Delta Tensor: Efficient Vector and Tensor Storage in Delta Lake

Zhiwei Bao,Liu Liao-Liao,Zhiyu Wu,Yifan Zhou,Dan Fan,Michal Aibin,Yvonne Coady,Andrew Brownsword
2024-05-13
Abstract:The exponential growth of artificial intelligence (AI) and machine learning (ML) applications has necessitated the development of efficient storage solutions for vector and tensor data. This paper presents a novel approach for tensor storage in a Lakehouse architecture using Delta Lake. By adopting the multidimensional array storage strategy from array databases and sparse encoding methods to Delta Lake tables, experiments show that this approach has demonstrated notable improvements in both space and time efficiencies when compared to traditional serialization of tensors. These results provide valuable insights for the development and implementation of optimized vector and tensor storage solutions in data-intensive applications, contributing to the evolution of efficient data management practices in AI and ML domains in cloud-native environments
Distributed, Parallel, and Cluster Computing,Databases,Machine Learning
What problem does this paper attempt to address?

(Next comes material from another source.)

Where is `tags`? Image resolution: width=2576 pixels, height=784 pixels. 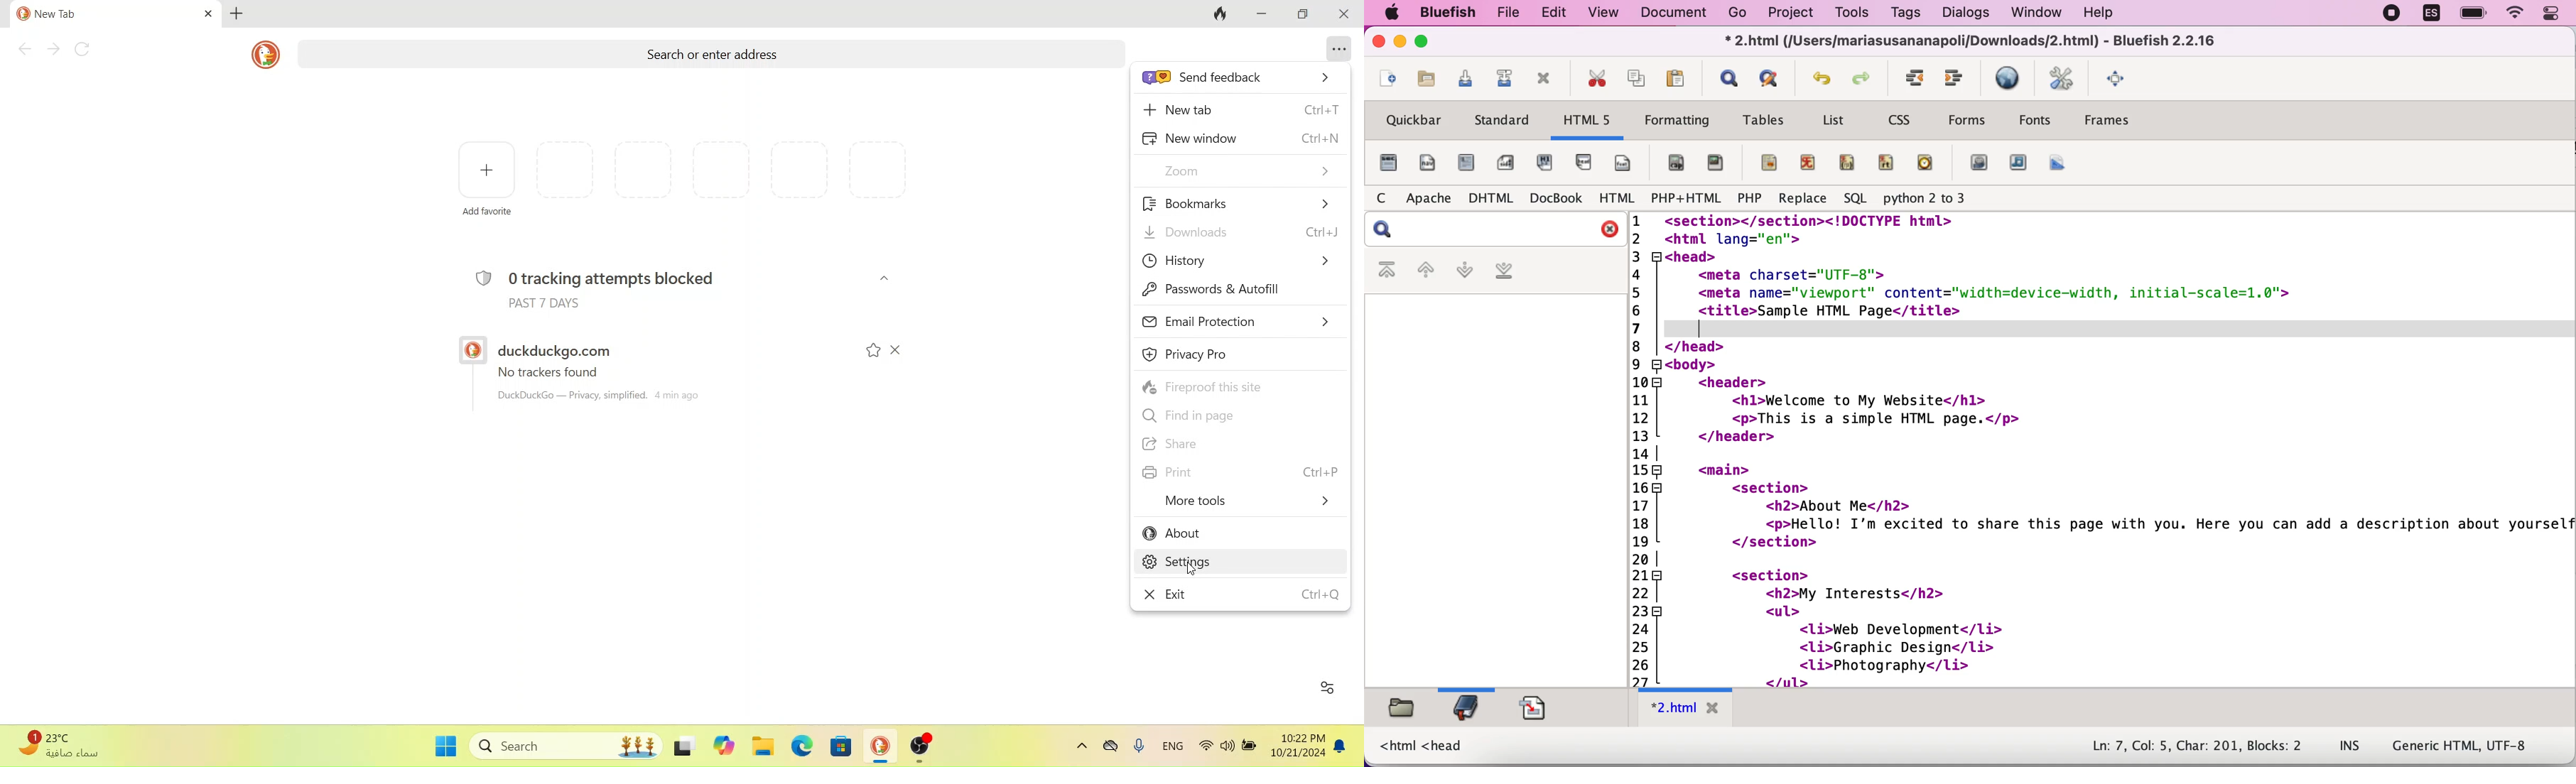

### Problems Addressed by the Paper This paper primarily explores methods for efficiently storing vector and tensor data in artificial intelligence (AI) and machine learning (ML) applications. Specifically: 1. **Background and Motivation**: - With the development of large-scale language models (LLM) and other foundational models, training and operations require handling massive datasets. - These datasets often contain multimodal data such as text, speech, images, and videos, which can reach petabyte scales. - Data exists in the form of vectors and tensors, and traditional simple serialization methods are inefficient for storing this data. 2. **Research Objectives**: - Explore and develop efficient tensor storage technologies, particularly in cloud computing environments, to improve storage space and time efficiency. - Investigate how to achieve efficient tensor storage on the Delta Lake storage layer, leveraging the advantages of cloud object storage (e.g., Amazon S3). - Propose a new method to optimize tensor storage and validate its effectiveness through experiments. 3. **Specific Issues**: - Currently, tensor data is typically stored in databases as binary serialized files, which cannot fully utilize storage space. - For sparse tensors, existing methods waste a significant amount of storage space. - This research aims to apply existing storage and encoding technologies to tensors to improve storage and processing efficiency. 4. **Main Contributions**: - Designed and implemented 5 different tensor storage methods and evaluated their compression ratios and read/write performance. - Focused on achieving efficient tensor storage in cloud object storage environments, a relatively unexplored area in previous research. Through this research, the authors hope to provide more efficient data management practices for future AI and ML applications, especially in cloud computing environments.